Me contestó algo sobre la violencia en la calle —sin rastro de la vieja erre afrancesada—, de que uno ya no podía estar tranquilo donde le diera la gana. Y siguió hablando, hasta que lentamente dejé de entender sus palabras; ya apenas lo comprendía. Sólo pensaba en Marco, en Carolina. Entonces caí en su hombro apestado de calle, como si fuese el lugar más reconfortante del mundo. Ahí me quedé todas las horas que pude.
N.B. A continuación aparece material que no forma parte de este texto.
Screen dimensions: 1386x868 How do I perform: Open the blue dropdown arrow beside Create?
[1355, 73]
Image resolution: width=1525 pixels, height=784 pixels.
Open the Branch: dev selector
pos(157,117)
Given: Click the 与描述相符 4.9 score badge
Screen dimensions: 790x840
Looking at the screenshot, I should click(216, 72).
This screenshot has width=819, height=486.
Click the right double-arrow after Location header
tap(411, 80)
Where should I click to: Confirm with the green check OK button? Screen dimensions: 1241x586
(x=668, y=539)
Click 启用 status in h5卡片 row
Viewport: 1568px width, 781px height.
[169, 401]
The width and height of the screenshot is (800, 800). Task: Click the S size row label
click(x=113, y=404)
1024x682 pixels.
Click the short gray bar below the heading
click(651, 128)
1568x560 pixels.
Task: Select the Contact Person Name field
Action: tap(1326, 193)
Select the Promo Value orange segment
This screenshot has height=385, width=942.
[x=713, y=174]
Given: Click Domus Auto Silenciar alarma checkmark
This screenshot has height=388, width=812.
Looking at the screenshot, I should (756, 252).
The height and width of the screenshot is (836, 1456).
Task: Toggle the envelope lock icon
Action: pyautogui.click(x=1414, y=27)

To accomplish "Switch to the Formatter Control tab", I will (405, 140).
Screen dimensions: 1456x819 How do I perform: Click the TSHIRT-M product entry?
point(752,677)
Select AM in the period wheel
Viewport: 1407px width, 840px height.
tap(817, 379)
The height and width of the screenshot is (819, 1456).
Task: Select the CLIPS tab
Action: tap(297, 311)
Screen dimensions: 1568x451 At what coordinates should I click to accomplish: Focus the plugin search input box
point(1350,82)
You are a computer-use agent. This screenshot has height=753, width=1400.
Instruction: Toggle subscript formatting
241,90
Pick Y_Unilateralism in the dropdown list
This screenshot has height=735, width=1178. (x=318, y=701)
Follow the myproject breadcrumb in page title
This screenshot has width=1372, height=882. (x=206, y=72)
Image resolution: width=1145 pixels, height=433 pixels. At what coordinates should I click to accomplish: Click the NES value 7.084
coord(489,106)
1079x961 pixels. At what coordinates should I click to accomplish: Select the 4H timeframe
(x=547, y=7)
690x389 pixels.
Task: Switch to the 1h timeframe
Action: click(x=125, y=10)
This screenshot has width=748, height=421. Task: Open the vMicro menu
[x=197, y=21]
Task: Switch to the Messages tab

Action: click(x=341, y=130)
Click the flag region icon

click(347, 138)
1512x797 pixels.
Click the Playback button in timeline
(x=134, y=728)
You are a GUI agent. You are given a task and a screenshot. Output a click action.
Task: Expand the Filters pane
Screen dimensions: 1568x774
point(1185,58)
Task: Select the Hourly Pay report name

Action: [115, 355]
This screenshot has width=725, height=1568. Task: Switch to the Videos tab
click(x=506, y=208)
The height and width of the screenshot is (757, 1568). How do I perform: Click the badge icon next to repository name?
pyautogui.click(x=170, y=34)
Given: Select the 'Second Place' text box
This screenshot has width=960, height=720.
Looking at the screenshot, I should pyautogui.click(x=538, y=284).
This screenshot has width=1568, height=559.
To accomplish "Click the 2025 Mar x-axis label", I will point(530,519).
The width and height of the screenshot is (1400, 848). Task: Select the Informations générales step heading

Desperté con las campanas agudas de la misa y con un par de creyentes que me echaban dinero encima. Él se había largado, como era de esperarse. Me puse de pie, librándome de las monedas, y comencé a caminar rápidamente. Entre las maldiciones de los disgustados viejecitos que recuperaban de la cloaca su mísera caridad, subí por Cardenal Cisneros y me dirigí a mi casa, con la esperanza de que todavía pudiese llegar a tiempo. Pero ya sentía la angustia que me consumía el pecho como una tos sucia, cubierta de un moho cancerígeno, y me apresuré aún más. Cuando llegué a casa y abrí la puerta del salón, una tímida luz escapaba de la ventana e iluminaba a Carolina, ahogada en una silla. Ya no se oía su llanto, sino un ruido agonizante, como el de una radio abandonada en un dial inexistente. Al otro lado de la habitación, Marco se parecía a Rocamadour, blancuzco y ausente. Se veía cómodo y abrazado por su manta azul clara. Su diminuto rostro, amargo y transparente, tenía la expresión de quien cargaba un sueño demasiado frío. Abracé a Carolina con fuerza, con la misma fuerza de la primera vez, y mi hedor a calle y a mierda le ayudó a revivir, a respirar. Lloramos un llanto lleno de rabia y rencor hasta el comienzo de la noche.

Pasó el entierro, el recuerdo, y cuando volvimos a nuestras vidas, dimos con que ya no estaba allí. Empecé a salir más veces, cada día por más tiempo. Después ya no volví más. Andaba con Julio —o Manuel, como le llamaban sus amigos de la calle—, siempre por los mismos sitios. A veces discutíamos sobre la inercia de los árboles, otras acerca del cruel determinismo de la vida de los insectos. Y, una madrugada, mientras nos adentrábamos en el iluminado Parque del Oeste, le dije que aquellas luces apagadas me recordaban al Observatoire parisino, inundado de sombras tan profundas como el alma. Julio se tragó el humo de lo que sería un Gauloises, estiró la mano y me ofreció la caja de vino en silencio, como si ya no se acordase de aquellos años en París o como si —¿por qué no decirlo?— nunca los hubiese vivido.